Cochlear function in 1-year-old term infants born with hypoxia-ischaemia or low Apgar scores
Version of Record online: 7 APR 2011
© 2011 The Authors. Journal of Paediatrics and Child Health © 2011 Paediatrics and Child Health Division (Royal Australasian College of Physicians)
Journal of Paediatrics and Child Health
Volume 48, Issue 2, pages 160–165, February 2012
How to Cite
Jiang, Z. D., Zang, Z. and Wilkinson, A. R. (2012), Cochlear function in 1-year-old term infants born with hypoxia-ischaemia or low Apgar scores. Journal of Paediatrics and Child Health, 48: 160–165. doi: 10.1111/j.1440-1754.2011.02066.x
- Issue online: 9 FEB 2012
- Version of Record online: 7 APR 2011
- Accepted for publication 21 November 2010.
- hearing impairment;
- otoacoustic emissions
Aim: To examine the influence of perinatal hypoxia-ischaemia (HI) or low Apgar scores on distortion product otoacoustic emissions (DPOAEs) in infants at 1 year and detect any postnatal changes.

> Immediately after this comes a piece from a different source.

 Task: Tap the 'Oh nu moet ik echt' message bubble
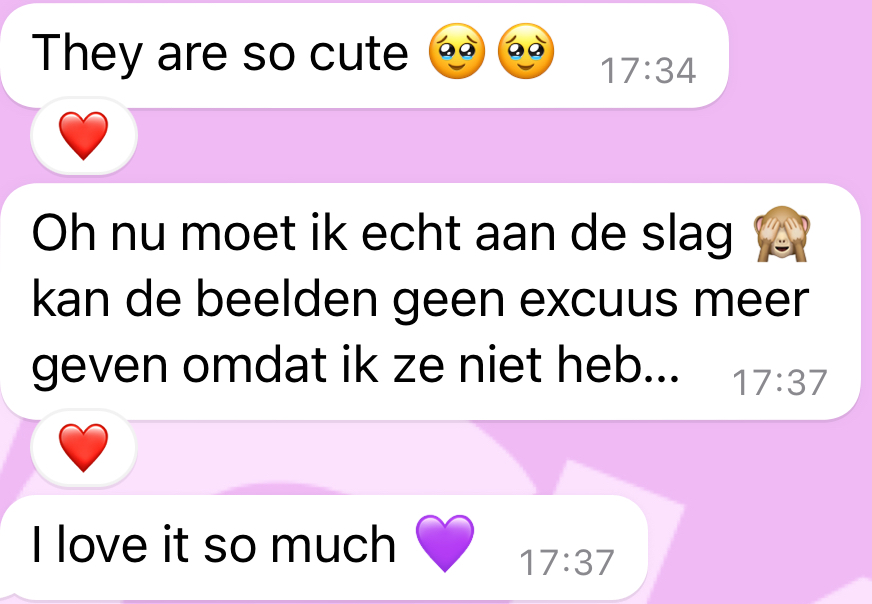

Methods: Eighty-eight term infants born with perinatal HI or low Apgar scores alone were recruited at 1 year of age. The ears with type A tympanogram (normal) were studied with DPOAEs at 10 frequencies between 0.5 kHz and 10 kHz.
Results: DPOAE pass rates were decreased at all frequencies 1–10 kHz, particularly 1 and 2 kHz in both infants born with HI and those with low Apgar scores (χ2= 3.80–15.09, P < 0.05–0.01). Overall pass rates in the two groups were also decreased (X2= 10.78 and 12.12, P < 0.01 and 0.01). No marked differences were found between infants born with HI and those with low Apgar score. Compared with those recorded at 1 and 6 months, DPOAE pass rates at 1 year were increased slightly in infants born with HI, but showed no marked changes in those born with low Apgar scores.
Conclusions: DPOAE pass rates, mainly at 1 and 2 kHz, were decreased at 1 year in infants born with perinatal HI and low Apgar scores, suggesting a relative poor cochlear function. Further studies are needed to ascertain the hearing acuity.